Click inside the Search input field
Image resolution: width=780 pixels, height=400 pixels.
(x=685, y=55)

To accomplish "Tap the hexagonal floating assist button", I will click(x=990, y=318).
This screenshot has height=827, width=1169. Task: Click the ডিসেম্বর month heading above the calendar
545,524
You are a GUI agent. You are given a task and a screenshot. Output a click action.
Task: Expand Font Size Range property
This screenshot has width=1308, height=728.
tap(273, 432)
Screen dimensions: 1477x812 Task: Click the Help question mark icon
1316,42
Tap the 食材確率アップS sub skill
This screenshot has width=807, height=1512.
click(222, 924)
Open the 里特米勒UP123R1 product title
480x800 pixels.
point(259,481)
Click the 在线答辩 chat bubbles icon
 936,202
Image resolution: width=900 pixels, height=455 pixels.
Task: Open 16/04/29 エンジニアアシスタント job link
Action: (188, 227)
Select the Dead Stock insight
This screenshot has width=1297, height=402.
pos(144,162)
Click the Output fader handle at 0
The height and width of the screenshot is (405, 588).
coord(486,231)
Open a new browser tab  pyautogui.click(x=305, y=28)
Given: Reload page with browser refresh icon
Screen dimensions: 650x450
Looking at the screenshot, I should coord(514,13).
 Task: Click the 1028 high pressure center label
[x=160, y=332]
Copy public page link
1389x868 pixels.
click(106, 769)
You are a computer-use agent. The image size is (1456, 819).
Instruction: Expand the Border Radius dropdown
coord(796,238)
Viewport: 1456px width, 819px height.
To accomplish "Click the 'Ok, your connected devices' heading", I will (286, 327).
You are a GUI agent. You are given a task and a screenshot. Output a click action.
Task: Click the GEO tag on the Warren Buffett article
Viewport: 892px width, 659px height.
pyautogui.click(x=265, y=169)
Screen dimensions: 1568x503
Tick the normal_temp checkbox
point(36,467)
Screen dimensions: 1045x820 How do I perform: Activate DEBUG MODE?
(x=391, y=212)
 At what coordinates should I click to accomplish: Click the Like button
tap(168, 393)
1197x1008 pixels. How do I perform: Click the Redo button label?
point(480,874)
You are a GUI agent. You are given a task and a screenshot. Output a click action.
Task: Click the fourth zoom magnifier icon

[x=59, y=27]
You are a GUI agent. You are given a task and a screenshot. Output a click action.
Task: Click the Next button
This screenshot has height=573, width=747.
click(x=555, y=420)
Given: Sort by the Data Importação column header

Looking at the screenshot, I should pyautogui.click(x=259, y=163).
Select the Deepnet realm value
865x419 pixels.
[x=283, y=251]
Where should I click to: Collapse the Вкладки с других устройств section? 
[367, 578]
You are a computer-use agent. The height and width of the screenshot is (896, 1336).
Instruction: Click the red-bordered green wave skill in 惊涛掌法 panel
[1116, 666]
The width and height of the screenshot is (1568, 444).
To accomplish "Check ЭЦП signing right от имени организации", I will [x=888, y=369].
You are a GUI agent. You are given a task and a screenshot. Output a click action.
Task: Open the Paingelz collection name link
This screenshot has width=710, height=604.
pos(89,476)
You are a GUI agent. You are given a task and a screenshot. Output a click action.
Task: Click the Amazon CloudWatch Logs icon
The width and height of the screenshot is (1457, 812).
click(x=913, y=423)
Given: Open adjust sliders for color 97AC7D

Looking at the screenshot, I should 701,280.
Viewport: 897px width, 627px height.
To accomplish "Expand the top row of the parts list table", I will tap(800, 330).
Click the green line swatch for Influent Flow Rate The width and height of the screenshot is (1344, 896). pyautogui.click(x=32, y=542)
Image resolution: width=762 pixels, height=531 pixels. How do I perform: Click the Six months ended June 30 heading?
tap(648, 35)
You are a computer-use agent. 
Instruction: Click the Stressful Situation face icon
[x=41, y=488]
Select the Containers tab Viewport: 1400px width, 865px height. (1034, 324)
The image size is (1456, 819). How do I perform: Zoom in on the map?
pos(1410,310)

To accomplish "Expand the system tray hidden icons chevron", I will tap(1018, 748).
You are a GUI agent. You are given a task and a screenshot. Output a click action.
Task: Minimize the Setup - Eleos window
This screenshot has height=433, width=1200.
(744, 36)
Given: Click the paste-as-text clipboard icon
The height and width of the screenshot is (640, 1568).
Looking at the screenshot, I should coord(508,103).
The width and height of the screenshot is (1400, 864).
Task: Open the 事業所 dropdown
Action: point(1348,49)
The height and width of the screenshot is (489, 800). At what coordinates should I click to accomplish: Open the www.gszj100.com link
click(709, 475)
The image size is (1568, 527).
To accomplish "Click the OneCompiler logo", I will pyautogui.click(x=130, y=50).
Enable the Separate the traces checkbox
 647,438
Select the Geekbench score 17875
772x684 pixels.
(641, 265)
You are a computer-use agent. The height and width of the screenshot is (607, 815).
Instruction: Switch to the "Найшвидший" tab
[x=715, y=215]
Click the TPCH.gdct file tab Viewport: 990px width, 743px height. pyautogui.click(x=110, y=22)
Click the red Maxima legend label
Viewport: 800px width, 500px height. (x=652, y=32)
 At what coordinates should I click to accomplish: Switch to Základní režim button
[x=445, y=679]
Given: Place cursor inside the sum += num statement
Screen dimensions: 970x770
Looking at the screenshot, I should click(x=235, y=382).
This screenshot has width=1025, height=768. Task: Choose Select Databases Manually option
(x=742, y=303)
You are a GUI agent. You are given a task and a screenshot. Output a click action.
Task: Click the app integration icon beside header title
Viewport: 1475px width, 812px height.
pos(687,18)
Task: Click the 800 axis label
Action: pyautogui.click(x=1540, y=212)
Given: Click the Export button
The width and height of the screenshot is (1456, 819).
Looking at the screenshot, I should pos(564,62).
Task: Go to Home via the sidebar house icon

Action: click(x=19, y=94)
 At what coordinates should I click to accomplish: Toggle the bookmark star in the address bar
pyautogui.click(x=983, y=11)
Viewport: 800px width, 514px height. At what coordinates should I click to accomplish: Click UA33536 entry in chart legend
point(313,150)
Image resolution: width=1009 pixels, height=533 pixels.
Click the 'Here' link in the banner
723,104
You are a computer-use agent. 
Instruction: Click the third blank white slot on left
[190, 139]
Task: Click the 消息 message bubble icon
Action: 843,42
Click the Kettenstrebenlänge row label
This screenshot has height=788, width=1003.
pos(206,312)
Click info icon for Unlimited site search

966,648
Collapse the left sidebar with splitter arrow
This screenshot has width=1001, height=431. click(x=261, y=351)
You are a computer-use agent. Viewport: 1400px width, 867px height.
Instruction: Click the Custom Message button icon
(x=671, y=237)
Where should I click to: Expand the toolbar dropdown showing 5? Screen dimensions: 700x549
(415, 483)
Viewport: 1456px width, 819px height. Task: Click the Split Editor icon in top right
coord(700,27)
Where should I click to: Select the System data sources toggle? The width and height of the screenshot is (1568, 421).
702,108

====

> **What the task requires**:
Reproduce the listing above in full, line for line, without changing anything.

> **Finished exercise**:
Click inside the Search input field
Image resolution: width=780 pixels, height=400 pixels.
(x=685, y=55)

To accomplish "Tap the hexagonal floating assist button", I will click(x=990, y=318).
This screenshot has height=827, width=1169. Task: Click the ডিসেম্বর month heading above the calendar
545,524
You are a GUI agent. You are given a task and a screenshot. Output a click action.
Task: Expand Font Size Range property
This screenshot has width=1308, height=728.
tap(273, 432)
Screen dimensions: 1477x812 Task: Click the Help question mark icon
1316,42
Tap the 食材確率アップS sub skill
This screenshot has width=807, height=1512.
click(222, 924)
Open the 里特米勒UP123R1 product title
480x800 pixels.
point(259,481)
Click the 在线答辩 chat bubbles icon
 936,202
Image resolution: width=900 pixels, height=455 pixels.
Task: Open 16/04/29 エンジニアアシスタント job link
Action: (188, 227)
Select the Dead Stock insight
This screenshot has width=1297, height=402.
pos(144,162)
Click the Output fader handle at 0
The height and width of the screenshot is (405, 588).
coord(486,231)
Open a new browser tab  pyautogui.click(x=305, y=28)
Given: Reload page with browser refresh icon
Screen dimensions: 650x450
Looking at the screenshot, I should coord(514,13).
 Task: Click the 1028 high pressure center label
[x=160, y=332]
Copy public page link
1389x868 pixels.
click(106, 769)
You are a computer-use agent. The image size is (1456, 819).
Instruction: Expand the Border Radius dropdown
coord(796,238)
Viewport: 1456px width, 819px height.
To accomplish "Click the 'Ok, your connected devices' heading", I will (286, 327).
You are a GUI agent. You are given a task and a screenshot. Output a click action.
Task: Click the GEO tag on the Warren Buffett article
Viewport: 892px width, 659px height.
pyautogui.click(x=265, y=169)
Screen dimensions: 1568x503
Tick the normal_temp checkbox
point(36,467)
Screen dimensions: 1045x820 How do I perform: Activate DEBUG MODE?
(x=391, y=212)
 At what coordinates should I click to accomplish: Click the Like button
tap(168, 393)
1197x1008 pixels. How do I perform: Click the Redo button label?
point(480,874)
You are a GUI agent. You are given a task and a screenshot. Output a click action.
Task: Click the fourth zoom magnifier icon

[x=59, y=27]
You are a GUI agent. You are given a task and a screenshot. Output a click action.
Task: Click the Next button
This screenshot has height=573, width=747.
click(x=555, y=420)
Given: Sort by the Data Importação column header

Looking at the screenshot, I should pyautogui.click(x=259, y=163).
Select the Deepnet realm value
865x419 pixels.
[x=283, y=251]
Where should I click to: Collapse the Вкладки с других устройств section? 
[367, 578]
You are a computer-use agent. The height and width of the screenshot is (896, 1336).
Instruction: Click the red-bordered green wave skill in 惊涛掌法 panel
[1116, 666]
The width and height of the screenshot is (1568, 444).
To accomplish "Check ЭЦП signing right от имени организации", I will [x=888, y=369].
You are a GUI agent. You are given a task and a screenshot. Output a click action.
Task: Open the Paingelz collection name link
This screenshot has width=710, height=604.
pos(89,476)
You are a GUI agent. You are given a task and a screenshot. Output a click action.
Task: Click the Amazon CloudWatch Logs icon
The width and height of the screenshot is (1457, 812).
click(x=913, y=423)
Given: Open adjust sliders for color 97AC7D

Looking at the screenshot, I should 701,280.
Viewport: 897px width, 627px height.
To accomplish "Expand the top row of the parts list table", I will tap(800, 330).
Click the green line swatch for Influent Flow Rate The width and height of the screenshot is (1344, 896). pyautogui.click(x=32, y=542)
Image resolution: width=762 pixels, height=531 pixels. How do I perform: Click the Six months ended June 30 heading?
tap(648, 35)
You are a computer-use agent. 
Instruction: Click the Stressful Situation face icon
[x=41, y=488]
Select the Containers tab Viewport: 1400px width, 865px height. (1034, 324)
The image size is (1456, 819). How do I perform: Zoom in on the map?
pos(1410,310)

To accomplish "Expand the system tray hidden icons chevron", I will tap(1018, 748).
You are a GUI agent. You are given a task and a screenshot. Output a click action.
Task: Minimize the Setup - Eleos window
This screenshot has height=433, width=1200.
(744, 36)
Given: Click the paste-as-text clipboard icon
The height and width of the screenshot is (640, 1568).
Looking at the screenshot, I should coord(508,103).
The width and height of the screenshot is (1400, 864).
Task: Open the 事業所 dropdown
Action: point(1348,49)
The height and width of the screenshot is (489, 800). At what coordinates should I click to accomplish: Open the www.gszj100.com link
click(709, 475)
The image size is (1568, 527).
To accomplish "Click the OneCompiler logo", I will pyautogui.click(x=130, y=50).
Enable the Separate the traces checkbox
 647,438
Select the Geekbench score 17875
772x684 pixels.
(641, 265)
You are a computer-use agent. The height and width of the screenshot is (607, 815).
Instruction: Switch to the "Найшвидший" tab
[x=715, y=215]
Click the TPCH.gdct file tab Viewport: 990px width, 743px height. pyautogui.click(x=110, y=22)
Click the red Maxima legend label
Viewport: 800px width, 500px height. (x=652, y=32)
 At what coordinates should I click to accomplish: Switch to Základní režim button
[x=445, y=679]
Given: Place cursor inside the sum += num statement
Screen dimensions: 970x770
Looking at the screenshot, I should click(x=235, y=382).
This screenshot has width=1025, height=768. Task: Choose Select Databases Manually option
(x=742, y=303)
You are a GUI agent. You are given a task and a screenshot. Output a click action.
Task: Click the app integration icon beside header title
Viewport: 1475px width, 812px height.
pos(687,18)
Task: Click the 800 axis label
Action: pyautogui.click(x=1540, y=212)
Given: Click the Export button
The width and height of the screenshot is (1456, 819).
Looking at the screenshot, I should pos(564,62).
Task: Go to Home via the sidebar house icon

Action: click(x=19, y=94)
 At what coordinates should I click to accomplish: Toggle the bookmark star in the address bar
pyautogui.click(x=983, y=11)
Viewport: 800px width, 514px height. At what coordinates should I click to accomplish: Click UA33536 entry in chart legend
point(313,150)
Image resolution: width=1009 pixels, height=533 pixels.
Click the 'Here' link in the banner
723,104
You are a computer-use agent. 
Instruction: Click the third blank white slot on left
[190, 139]
Task: Click the 消息 message bubble icon
Action: 843,42
Click the Kettenstrebenlänge row label
This screenshot has height=788, width=1003.
pos(206,312)
Click info icon for Unlimited site search

966,648
Collapse the left sidebar with splitter arrow
This screenshot has width=1001, height=431. click(x=261, y=351)
You are a computer-use agent. Viewport: 1400px width, 867px height.
Instruction: Click the Custom Message button icon
(x=671, y=237)
Where should I click to: Expand the toolbar dropdown showing 5? Screen dimensions: 700x549
(415, 483)
Viewport: 1456px width, 819px height. Task: Click the Split Editor icon in top right
coord(700,27)
Where should I click to: Select the System data sources toggle? The width and height of the screenshot is (1568, 421).
702,108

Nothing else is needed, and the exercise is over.